If there is an easier way to go about this, I am interested. I am not sure if I am even doing this parallel array method properly and I would love some insight from others, as I am still new to Javascript and arrays.

Use an object, not two arrays. I'm going to assume student names are unique (even though in real life they aren't, which is why we use student numbers), so have a single object studentScores and use that as your map:

const studentScores = {};

const N = parseInt(prompt("How many students are there?"));
for (let i=0; i < N; i++) {
  let name = prompt("Enter the students names");
  if (name) {
    studentScores[name] = 0;
  }
}

const T = get number of tests
Object.keys(studentScores).forEach(function(name) {
  for (let i=0; i<T; i++) {
    let score = parseFloat(prompt(`What did ${name} score on test ${i}?`));
    if (score) {
      studentScores[name] += score;
    }
  }
});

If you absolutely have to use parallel arrays, because you're trying to understand how you would use those, the basic concept is to never push into or pop from a single array. Your arrays are linked: if you push or unshift, you do that to both. If you pop or shift, you do that to both:

function getScores() {
  let input;

  const names = [],
    scores = [];

  // Get the number of students but VERIFY that you got a number:
  input = prompt("How many students are there?");
  const studentCount = parseInt(input);

  // There are many ways to verify this, but using JS coercion through ==
  // works quite well. This is one of the few times that == makes sense.
  if (studentCount == input) {
    for (let i = 0; i < studentCount; i++) {
      let name = prompt(`Please give the name for student number ${i}`);
      if (name) {
        // Here we GUARANTEE that the array positions for
        // this name and the associated score are the same:
        // if we push to `names`, we also push to `scores`,
        // so there is no possibility for the two getting
        // "out of sync" with respect to indexing
        names.push(name);
        scores.push(0);
      }
    }
  }

  input = prompt("How many tests did each student take?");
  const testCount = parseInt(input);

  if (testCount == input) {
    names.forEach(function(name, position) {
      for (let i = 0; i < testCount; i++) {
        input = prompt(`What did ${name} score for test ${i}?`);
        let score = parseFloat(input);
        if (score == input) {
          scores[position] += score;
        }
      }
    });
  }
}

Also note that I've corrected some things in your code: don't assume prompt gives you anything: it can be cancelled, and your code will break if you don't test for that. Also, parseInt or parseFloat give not you a number, they may give you a number, so test that they actually do before going into the code that relies on numbers.

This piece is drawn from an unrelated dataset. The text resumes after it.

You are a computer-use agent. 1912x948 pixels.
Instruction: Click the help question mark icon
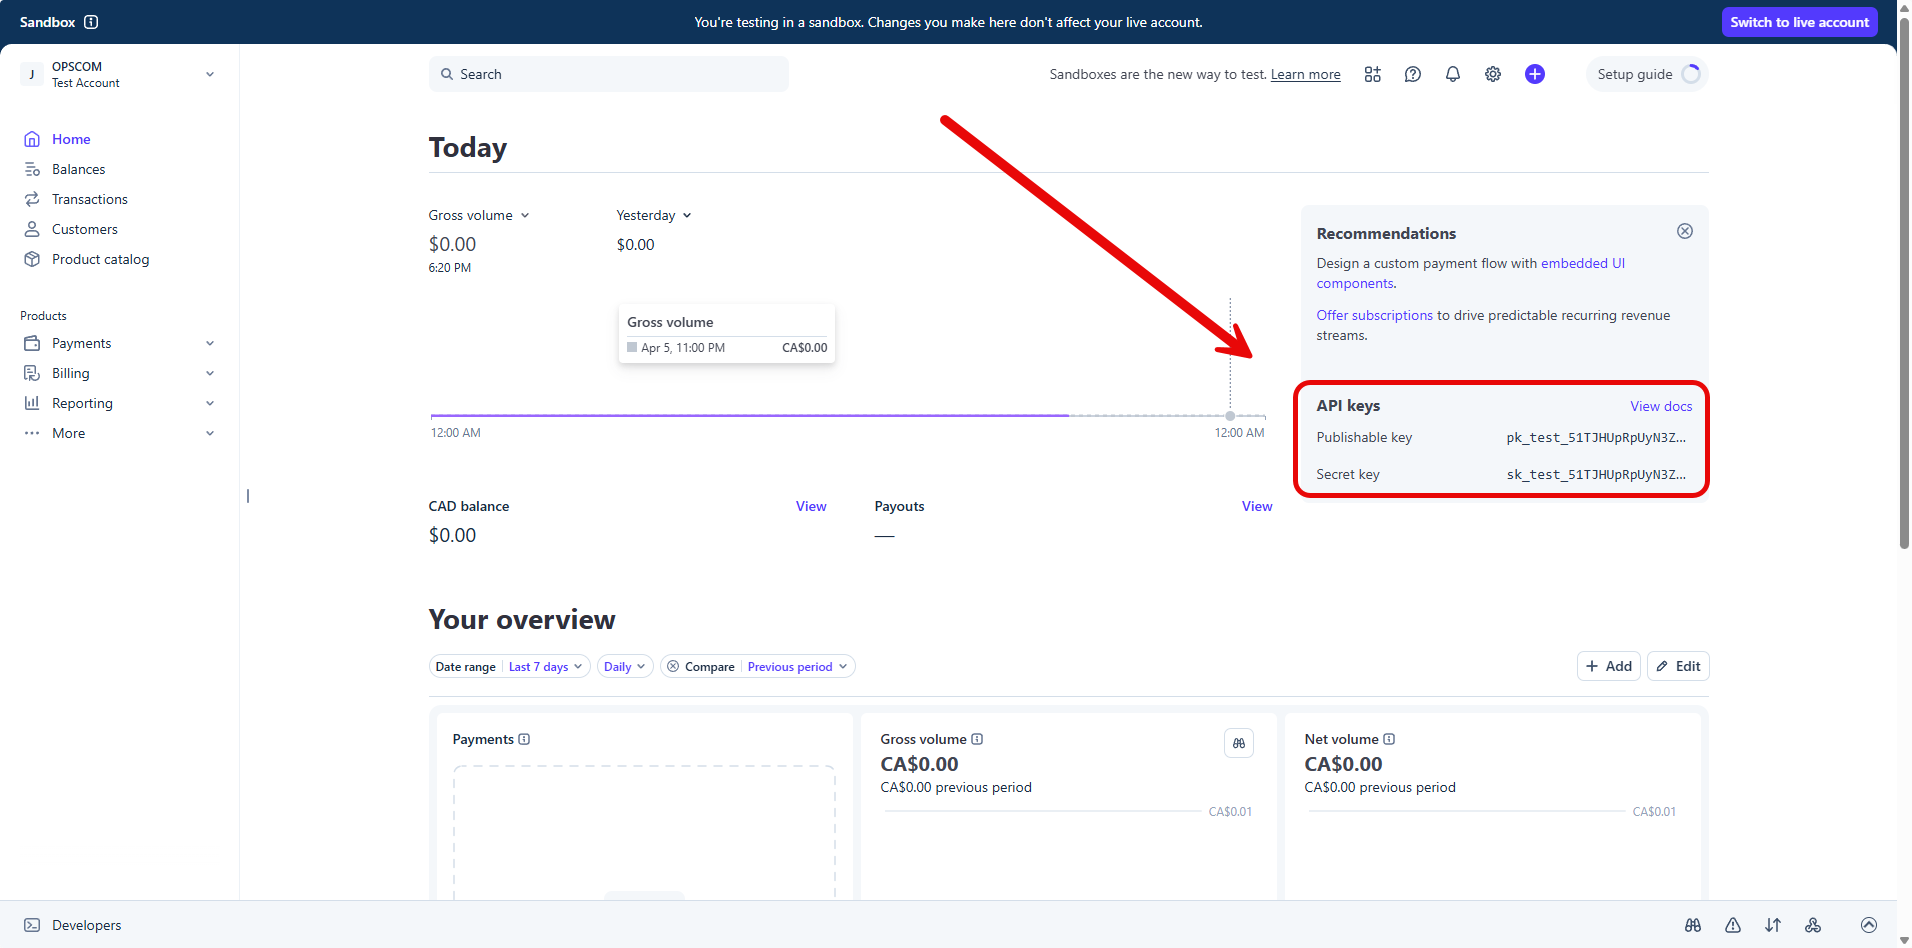[x=1412, y=74]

Also, string composition: don't use string + string , use template literals and template in your values. Get into that habit now, it prevents a lot of string composition related bugs and headaches later, in other code.

Then, note that we're using for (let i=...) : this keeps i scoped to the for loop: it won't exist before it runs, and it won't exist after it's done. Unlike when you use for(i=...) , which is the same as for(var i=...) and actually makes i a function-scoped variable, meaning it already exists before the function code runs, and keeps existing after your loop's done. Which is almost never what you want.